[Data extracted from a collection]
■ ■ ■ ■ ■

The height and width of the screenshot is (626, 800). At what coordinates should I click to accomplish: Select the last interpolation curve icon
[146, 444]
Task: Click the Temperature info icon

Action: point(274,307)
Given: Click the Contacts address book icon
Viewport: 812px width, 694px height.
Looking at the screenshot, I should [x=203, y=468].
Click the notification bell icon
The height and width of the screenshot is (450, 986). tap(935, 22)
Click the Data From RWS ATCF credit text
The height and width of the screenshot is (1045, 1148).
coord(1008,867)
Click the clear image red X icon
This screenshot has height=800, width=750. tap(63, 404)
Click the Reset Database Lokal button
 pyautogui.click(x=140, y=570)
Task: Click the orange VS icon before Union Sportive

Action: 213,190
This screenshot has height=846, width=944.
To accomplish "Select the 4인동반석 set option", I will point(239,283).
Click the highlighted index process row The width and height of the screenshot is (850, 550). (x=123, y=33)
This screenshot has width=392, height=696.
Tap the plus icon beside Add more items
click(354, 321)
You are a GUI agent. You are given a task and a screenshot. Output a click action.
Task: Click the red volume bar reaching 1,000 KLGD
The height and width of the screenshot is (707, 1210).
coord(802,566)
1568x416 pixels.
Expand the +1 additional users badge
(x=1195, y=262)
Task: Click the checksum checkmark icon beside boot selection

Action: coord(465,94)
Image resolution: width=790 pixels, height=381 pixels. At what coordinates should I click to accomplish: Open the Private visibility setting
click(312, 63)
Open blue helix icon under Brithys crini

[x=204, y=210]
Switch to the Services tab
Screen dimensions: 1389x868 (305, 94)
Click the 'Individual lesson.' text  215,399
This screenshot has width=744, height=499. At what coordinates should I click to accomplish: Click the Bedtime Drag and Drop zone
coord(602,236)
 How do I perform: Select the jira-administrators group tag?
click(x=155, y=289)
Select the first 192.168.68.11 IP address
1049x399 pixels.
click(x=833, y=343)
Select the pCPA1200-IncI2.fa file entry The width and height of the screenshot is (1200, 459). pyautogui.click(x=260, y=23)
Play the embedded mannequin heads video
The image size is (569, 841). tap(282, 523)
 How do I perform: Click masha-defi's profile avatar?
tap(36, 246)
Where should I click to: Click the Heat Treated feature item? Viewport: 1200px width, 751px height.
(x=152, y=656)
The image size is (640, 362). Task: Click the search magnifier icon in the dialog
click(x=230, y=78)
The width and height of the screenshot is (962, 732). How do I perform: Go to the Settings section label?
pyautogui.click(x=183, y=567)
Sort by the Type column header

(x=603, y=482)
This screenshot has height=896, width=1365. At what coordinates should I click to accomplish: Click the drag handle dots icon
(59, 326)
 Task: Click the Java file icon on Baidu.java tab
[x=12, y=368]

■ ■ ■ ■ ■

WHAT THE TASK REQUIRES:
Look above for the line containing "The image size is (640, 362).", then please write out that line and each one after it through the end, exactly, with nothing else.

PROBLEM SOLUTION:
The image size is (640, 362). Task: Click the search magnifier icon in the dialog
click(x=230, y=78)
The width and height of the screenshot is (962, 732). How do I perform: Go to the Settings section label?
pyautogui.click(x=183, y=567)
Sort by the Type column header

(x=603, y=482)
This screenshot has height=896, width=1365. At what coordinates should I click to accomplish: Click the drag handle dots icon
(59, 326)
 Task: Click the Java file icon on Baidu.java tab
[x=12, y=368]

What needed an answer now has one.